» Exercise aim:
The required result is an exact copy of every line from the one with "Our brands (247, 1604)" through the last line below, with the pictures left out.

» Task inputs:

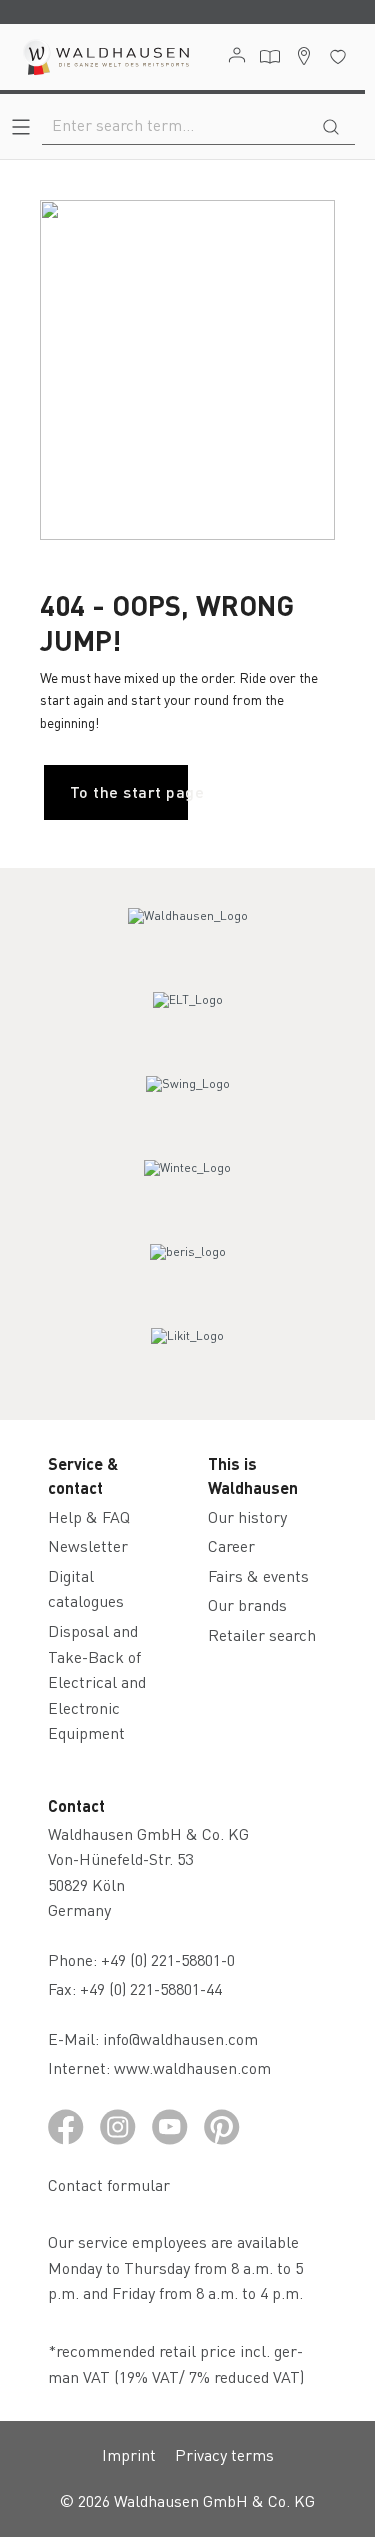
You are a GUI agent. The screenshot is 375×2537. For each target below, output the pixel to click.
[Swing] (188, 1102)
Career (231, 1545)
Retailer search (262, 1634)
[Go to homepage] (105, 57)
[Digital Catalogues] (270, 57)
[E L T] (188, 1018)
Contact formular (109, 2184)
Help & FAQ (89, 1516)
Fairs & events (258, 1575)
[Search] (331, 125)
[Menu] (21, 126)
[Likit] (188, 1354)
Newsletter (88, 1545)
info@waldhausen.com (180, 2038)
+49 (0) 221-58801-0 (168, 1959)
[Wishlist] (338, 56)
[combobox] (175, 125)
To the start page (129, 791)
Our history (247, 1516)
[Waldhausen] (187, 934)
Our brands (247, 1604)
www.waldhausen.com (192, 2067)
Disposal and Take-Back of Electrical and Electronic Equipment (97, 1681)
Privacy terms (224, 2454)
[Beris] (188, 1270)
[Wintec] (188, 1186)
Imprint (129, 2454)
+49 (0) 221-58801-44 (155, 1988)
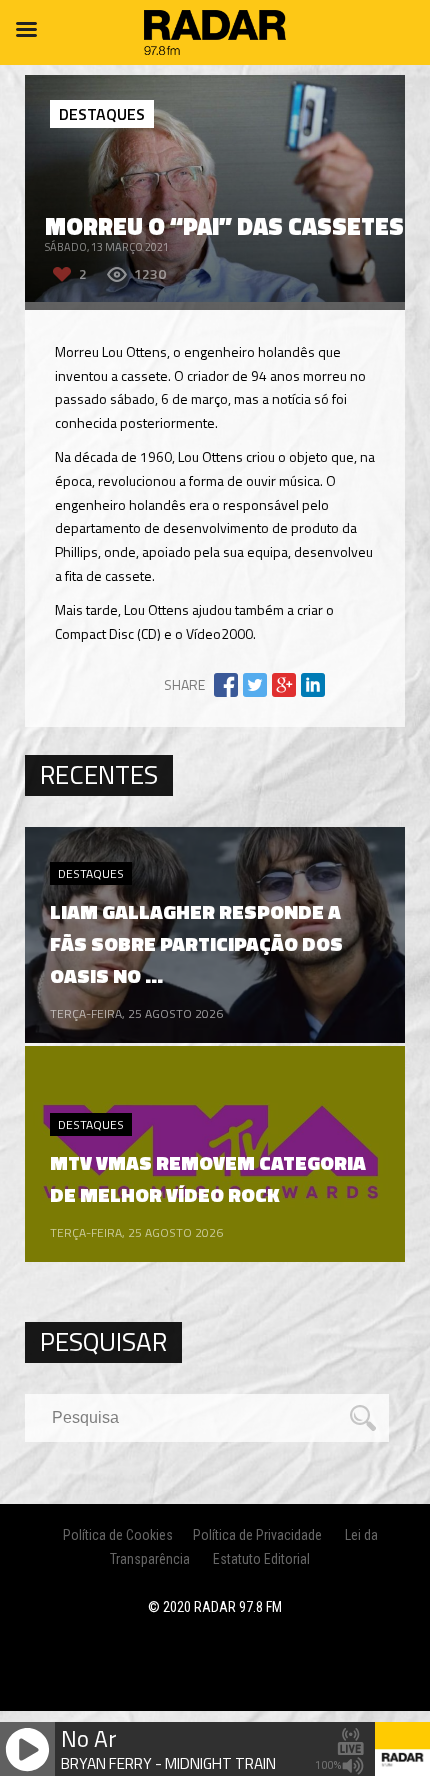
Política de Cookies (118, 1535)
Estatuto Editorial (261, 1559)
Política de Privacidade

» Answer box:
Our brands (247, 1604)
www.waldhausen.com (192, 2067)
Disposal and Take-Back of Electrical and Electronic Equipment (97, 1681)
Privacy terms (224, 2454)
[Beris] (188, 1270)
[Wintec] (188, 1186)
Imprint (129, 2454)
+49 (0) 221-58801-44 (155, 1988)
Política de Cookies (118, 1535)
Estatuto Editorial (261, 1559)
Política de Privacidade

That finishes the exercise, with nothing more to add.